Table of Contents
- One of the greatest threats to healthcare systems, around the world, is antibiotic resistance.
- The lack of effective antibiotics and the emergence of bacteria that are resistant to the drugs we have has resulted in the antibiotic resistance crisis.
- Covid 19 can increase this crisis.
Antimicrobial resistance
- Antimicrobial resistance (AMR) is the ability of a microbe to resist the effects of medication that once could successfully treat the microbe.
- Microbes = Fungi, viruses, bacteria, protozoa
- The term antibiotic resistance is a subset of AMR, as it applies only to bacteria becoming resistant to antibiotics.
- Resistant microbes are more difficult to treat, requiring alternative medications or higher doses of antimicrobials.
- The alternative approaches may be more expensive, more toxic or both.
- MDR- Microbes resistant to multiple antimicrobials are called multidrug resistant
- XDR – extensively drug resistant
- TDR – totally drug- resistant, sometimes called ‘superbugs’
- Resistance arises through natural resistance in certain types of bacteria or by genetic mutation.
- Extended use of antimicrobials appears to encourage selection for mutations which can render antimicrobials ineffective.
- Some pathogenic bacteria have become resistant to many of the antibiotics in routine use and even to antibiotics of last resort (drugs with severe side-effects that are only used when all other antibiotics have failed).
- More than 90% of people will be prescribed an antibiotic at some point in their lives.
- But prescribing antibiotics is a finite process.
- We do not have an endless supply of antibiotics to replace those that are no longer effective, and hardly any new antibiotics are being developed.
COVID 19 and AMR
- Even though Covid-19 is a viral illness not affected by antibiotics, early data from hospitals shows that very high proportions of patients—more than 90 percent in some cohorts—are being treated with those drugs to cure or protect against secondary infections during respiratory illnesses or hospitalization.
- Very high proportions of patients hospitalized with Covid- 19 are receiving antibiotics, not to treat diagnosed bacterial infections but as insurance and protection once they are admitted to intensive care units
- A large number of people are also taking antibiotics on their own, to ‘combat COVID19’.
Historic evidence
- Pneumonia caused by a bacterial infection has historically accompanied viral pandemics.

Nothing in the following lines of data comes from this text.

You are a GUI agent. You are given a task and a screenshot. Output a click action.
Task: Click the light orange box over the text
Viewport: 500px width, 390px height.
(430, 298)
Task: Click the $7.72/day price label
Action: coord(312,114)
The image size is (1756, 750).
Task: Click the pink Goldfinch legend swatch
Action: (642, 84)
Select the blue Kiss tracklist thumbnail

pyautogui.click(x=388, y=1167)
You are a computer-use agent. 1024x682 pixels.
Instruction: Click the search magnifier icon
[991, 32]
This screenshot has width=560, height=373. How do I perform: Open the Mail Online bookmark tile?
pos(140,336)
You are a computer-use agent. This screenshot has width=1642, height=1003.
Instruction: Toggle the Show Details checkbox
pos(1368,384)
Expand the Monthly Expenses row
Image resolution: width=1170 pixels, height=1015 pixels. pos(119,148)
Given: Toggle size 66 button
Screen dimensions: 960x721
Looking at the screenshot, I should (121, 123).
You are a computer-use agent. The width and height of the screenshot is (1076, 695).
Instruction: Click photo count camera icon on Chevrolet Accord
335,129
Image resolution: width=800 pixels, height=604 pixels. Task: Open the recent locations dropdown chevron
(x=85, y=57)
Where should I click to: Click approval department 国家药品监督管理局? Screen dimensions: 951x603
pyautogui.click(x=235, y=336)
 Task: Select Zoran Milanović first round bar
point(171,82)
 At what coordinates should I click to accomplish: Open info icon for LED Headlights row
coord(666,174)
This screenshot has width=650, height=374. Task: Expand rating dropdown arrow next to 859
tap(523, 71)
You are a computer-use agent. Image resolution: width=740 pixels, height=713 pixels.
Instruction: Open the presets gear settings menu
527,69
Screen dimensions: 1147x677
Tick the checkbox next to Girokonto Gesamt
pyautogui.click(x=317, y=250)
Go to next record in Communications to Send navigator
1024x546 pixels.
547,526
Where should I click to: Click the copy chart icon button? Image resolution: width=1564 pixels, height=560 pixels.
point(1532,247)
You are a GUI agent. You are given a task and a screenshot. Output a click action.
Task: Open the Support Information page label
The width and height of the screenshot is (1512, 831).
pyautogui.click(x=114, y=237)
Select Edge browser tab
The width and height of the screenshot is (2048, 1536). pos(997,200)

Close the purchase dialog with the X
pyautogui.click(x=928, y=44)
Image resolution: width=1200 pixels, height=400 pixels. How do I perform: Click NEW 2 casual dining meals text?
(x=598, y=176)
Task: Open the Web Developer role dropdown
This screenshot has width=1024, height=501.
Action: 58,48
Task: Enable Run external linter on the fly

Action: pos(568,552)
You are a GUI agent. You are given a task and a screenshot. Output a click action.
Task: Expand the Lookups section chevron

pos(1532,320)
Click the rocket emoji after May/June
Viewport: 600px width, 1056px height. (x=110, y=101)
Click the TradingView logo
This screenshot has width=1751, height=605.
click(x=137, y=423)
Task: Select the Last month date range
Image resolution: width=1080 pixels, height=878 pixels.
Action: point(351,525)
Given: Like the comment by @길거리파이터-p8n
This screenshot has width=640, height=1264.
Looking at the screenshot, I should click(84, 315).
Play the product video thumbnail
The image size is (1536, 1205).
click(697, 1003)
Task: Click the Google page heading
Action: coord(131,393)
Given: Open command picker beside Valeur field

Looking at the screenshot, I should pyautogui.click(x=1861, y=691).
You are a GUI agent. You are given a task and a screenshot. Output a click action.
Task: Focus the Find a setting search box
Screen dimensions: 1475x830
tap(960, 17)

- 1918 Spanish flu pandemic – Researches have concluded that the vast majority of the possibly 50 million deaths in 1918- 19 were caused not by influenza, but by a bacterial infection taking hold in lung tissue that had been traumatized by the flu virus.
- A study was conducted on 191 patients in two hospitals in Wuhan, China.
- The physicians found that 15 % of the patients developed secondary bacterial infections
- Half of those who were infected , died.
- Prior to the COVID-19 crisis, Italy was already the country with the highest
- number of deaths from antibiotic-resistant infections in Europe.
- 11,000 Italians died from such infections, out of 33,000 for all of Europe.
Nothing in the Pipeline
- If increases in drug resistance occur, there won’t be drugs to fix the problem.
- Antibiotic manufacturers have been abandoning the market, and some have gone bankrupt, because resistance causes their products to become less lucrative.
- Research all across the world in focussing on vaccine/curative drug for SARS COV2 – the R&D funds for new antibiotics are falling.
A second pandemic in the making
- Antibiotic Resistance was already a crisis.
- It causes an estimated 700,000 deaths around the world each year.
- COVID 19 can exacerbate it further.
- A study in 2016 estimated that by 2050, 10 million will die annually because of AMR.
- 1.2 trillion USD additional health expenditure per year expected by 2050 due to the rise of antimicrobial resistance.